### [TEXTO FORNECIDO]
--------

Novamente, a pequena maníaca é interpretada por Isabelle Fuhrman. Com apenas 25 anos, a atriz tem a aparência bastante jovem, e talvez engane como adolescente, mas definitivamente não convence como uma criança de 12 como no original – quando tinha a idade em questão e interpretava uma garota de nove anos. Esse é um dos fatores que mais contribui para a estranheza inicial que o longa causa.
O diretor William Brent Bell (Boneco do Mal) tomou a ousada decisão de recusar o uso de rejuvenescimento computadorizado, apelando para técnicas old school de maquiagem, uso de uma criança dublê e perspectiva forçada nos planos em que Esther aparece de frente. É admirável, ainda mais na era da dominação do CGI, mas altamente artificial e pouco convincente. O que é, na verdade, um bom indicativo de como o filme deve ser apreciado.
Os momentos iniciais, em que Leena foge do hospital psiquiátrico, servem bem para ajustar as expectativas: tudo é meio forçado de um jeito deliciosamente brega, sem qualquer pretensão de criar algo cadenciado ou cheio de metáforas. Por mais que o primeiro filme tenha sido entendido como um suspense cult, Órfã é uma franquia que brilha como filme B de altíssimo nível, e o novo longa enfim atende todo esse potencial.
Boa parte da construção inicial da trama é feita para iludir o espectador de que se trata de uma contextualização séria do passado de Esther. Muitos dos símbolos vistos no original, como seus braceletes, o Instituto Saarne ou o gosto por pintura e tintas neon, são explorados ao melhor estilo Han Solo de explicar o que ninguém perguntou. É até um pouco curioso ver como a trama parece tentar repetir a exata construção de suspense do original.
O ponto é que muito de Órfã 2 parece estrategicamente confeccionado para ser desprezado. A noção de um prelúdio desnecessário perdura por boa parte do filme, e gradualmente fica claro que isso é intencional. O espectador caminha orgulhosamente para uma armadilha – da mesma forma que Esther.

--------

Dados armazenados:
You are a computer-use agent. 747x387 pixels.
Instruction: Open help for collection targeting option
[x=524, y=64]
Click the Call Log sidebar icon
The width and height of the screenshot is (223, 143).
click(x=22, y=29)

--------

### [TAREFA 1]
Liste os recursos que, segundo a crítica sobre Órfã 2, o diretor usou no lugar do rejuvenescimento computadorizado.
### [TAREFA 2]
Transcreva, sem nenhuma alteração, o trecho da crítica sobre Órfã 2 que vai de "Boa parte da" até "suspense do original.".
### [TAREFA 3]
Prossiga com a crítica sobre Órfã 2 a partir da última frase apresentada.

### [RESPOSTA 1]
- Técnicas old school de maquiagem
- Uso de uma criança dublê
- Perspectiva forçada nos planos em que Esther aparece de frente

### [RESPOSTA 2]
Boa parte da construção inicial da trama é feita para iludir o espectador de que se trata de uma contextualização séria do passado de Esther. Muitos dos símbolos vistos no original, como seus braceletes, o Instituto Saarne ou o gosto por pintura e tintas neon, são explorados ao melhor estilo Han Solo de explicar o que ninguém perguntou. É até um pouco curioso ver como a trama parece tentar repetir a exata construção de suspense do original.

### [RESPOSTA 3]
Uma reviravolta de peso eleva a insanidade do longa, que então se mostra muito mais inteligente do que aparentava. Aliás, basta assistir novamente para perceber que tudo que parecia fraco, como os diálogos altamente expositivos, na verdade trabalham em função do choque daquele ponto de virada. O talento da obra é fingir ser menos do que realmente é, e grande parte do público cairá facilmente nesse conto.
No meio disso tudo, o filme realmente expande o passado de Esther, e a consagra como uma das psicopatas mais marcantes do cinema. Sem pesar a mão na jornada de amadurecimento, fica claro que a técnica da pequena assassina é bastante precária de início, e que seu golpe só foi lapidado após quebrar a cara na mão de gente muito pior que ela. O triunfo do filme é destruir a arrogância da menina da mesma forma que quebra a do público, que achava saber como tudo iria se desenrolar.
Ainda que não convença mais como garota de aproximadamente 12 anos, Isabelle Fuhrman demonstra o mesmo carisma e sagacidade do original, com uma maníaca tão charmosa que se torna até difícil não torcer para que seu golpe dê certo – especialmente quando sua situação se torna cada vez mais tensa.
Sua presença vem acompanhada de um elenco bastante sólido, com destaque para a excelente Julia Stiles, que enfim ganha a oportunidade de entregar uma performance que vai muito além da mãe empática e sofredora. Muito pelo contrário, sua personagem é praticamente a oposta da mãe vivida por Vera Farmiga no filme de 2009, e consegue ficar a altura da órfã quando se trata de segredos obscuros e comportamentos questionáveis.
Por mais que seja um prelúdio que ninguém pediu, é um alívio que Órfã 2: A Origem exista. É um pouco surpreendente como um projeto repleto de limitações consegue entregar algo tão satisfatório, original e surtado.
As surpresas, a tensão, os acenos à obras como Halloween e Psicose, e o retorno de Isabelle Fuhrman ao papel de Esther criam uma das mais gratas surpresas do ano – capaz até de deixar o mais cético cinéfilo, cansado das pataquadas mercenárias de Hollywood, secretamente desejando que essa saga vire trilogia, de alguma forma.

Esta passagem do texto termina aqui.